- [Problem set]:
A – Using the ceremony record, answer each question on its own line, marking the answers (i), (ii), (iii):
(i) On what date was the story delivered?
(ii) Who hosted the ceremony?
(iii) For which newspaper did Archibald Smith work as a sports journalist?
B – Decide whether each statement agrees with the ceremony record. Answer yes or no, and quote the words from the record that settle it:
(i) Archibald Smith was born in Drummoyne.
(ii) Archibald Smith married the girl he met at his workplace.
(iii) The film may be used for commercial purposes without permission.
C – Summarize the ceremony record in two sentences.

- [Source]:
━━━

The Last Post Ceremony commemorating the service of (421460) Flying Officer Archibald Pollock Smith, No. 203 Squadron, Royal Air Force, Second World War

Places
Accession Number PAFU2015/316.01
Collection type Film
Object type Last Post film
Physical description 16:9
Maker Australian War Memorial
Place made Australia: Australian Capital Territory, Canberra, Campbell
Date made 26 July 2015
Access Open
Conflict Second World War, 1939-1945
Copyright Item copyright: © Australian War Memorial
Creative Commons License This item is licensed under CC BY-NC
Copying Provisions Copyright restrictions apply. Only personal, non-commercial, research and study use permitted. Permission of copyright holder required for any commercial use and/or reproduction.
Description

The Last Post Ceremony is presented in the Commemorative area of the Australian War Memorial each day. The ceremony commemorates more than 102,000 Australians who have given their lives in war and other operations and whose names are recorded on the Roll of Honour. At each ceremony the story behind one of the names on the Roll of Honour is told. Hosted by Craig Berelle, the story for this day was on (421460) Flying Officer Archibald Pollock Smith, No. 203 Squadron, Royal Air Force, Second World War.

Film order form
Speech transcript

421460 Flying Officer Archibald Pollock Smith, No. 203 Squadron, Royal Air Force
KIA 20 March 1945
No photograph in collection – photograph supplied by family

Story delivered 26 July 2015

Today we pay tribute to Flying Officer Archibald Pollock Smith, who was killed on active service with the Royal Air Force during the Second World War in 1945.

Born in the Sydney suburb of Drummoyne on 6 December 1917, Archibald Smith was one of four children born to James and Emily Smith. He had two brothers, Ronald and James, and a sister, Ailsa.

Growing up, Archibald Smith attended Drummoyne Primary School and then Drummoyne Intermediate High. Later he worked as a clerk for A.J. Taylor & Sons, real estate agents in Petersham. He also worked as a sports journalist for the weekly Sydney newspaper The Referee.

At his workplace he met a girl and they became engaged, but they were not to marry; Archibald’s enlistment in the Royal Australian Air Force in January 1942 intervened.

━━━

- [Data section]:
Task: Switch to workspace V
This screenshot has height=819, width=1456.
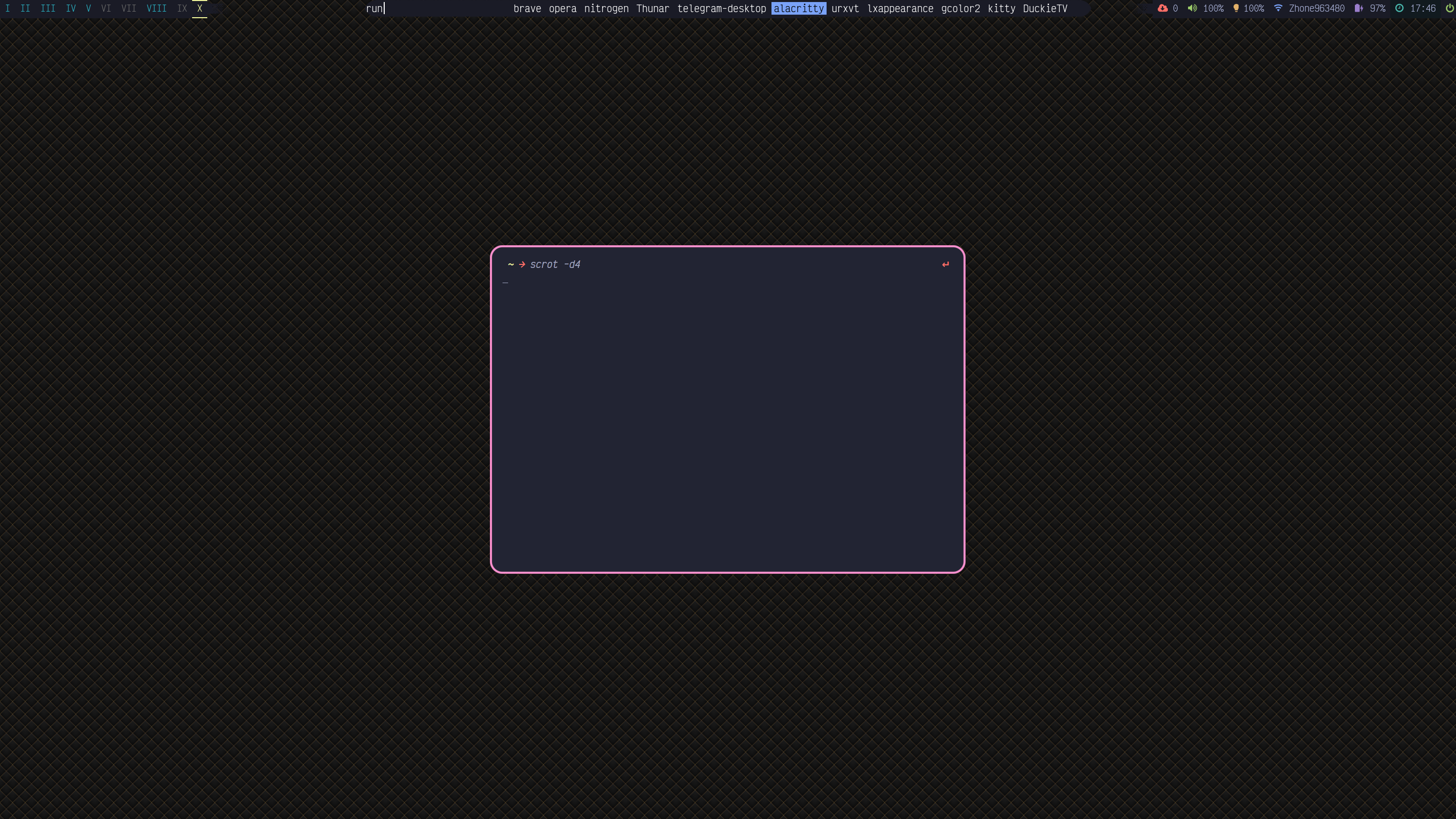Action: pyautogui.click(x=88, y=9)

━━━

- [Solutions per task]:
A –
(i) 26 July 2015
(ii) Craig Berelle
(iii) The Referee, a weekly Sydney newspaper

B –
(i) Yes: "Born in the Sydney suburb of Drummoyne on 6 December 1917"
(ii) No: "they became engaged, but they were not to marry"
(iii) No: "Permission of copyright holder required for any commercial use and/or reproduction."

C – The Australian War Memorial made a film of the Last Post Ceremony of 26 July 2015, hosted by Craig Berelle, which told the story of Flying Officer Archibald Pollock Smith of No. 203 Squadron, Royal Air Force. Born in Drummoyne in 1917, Smith worked as a clerk and a sports journalist, became engaged, and enlisted in the Royal Australian Air Force in January 1942, and he was killed on active service in 1945.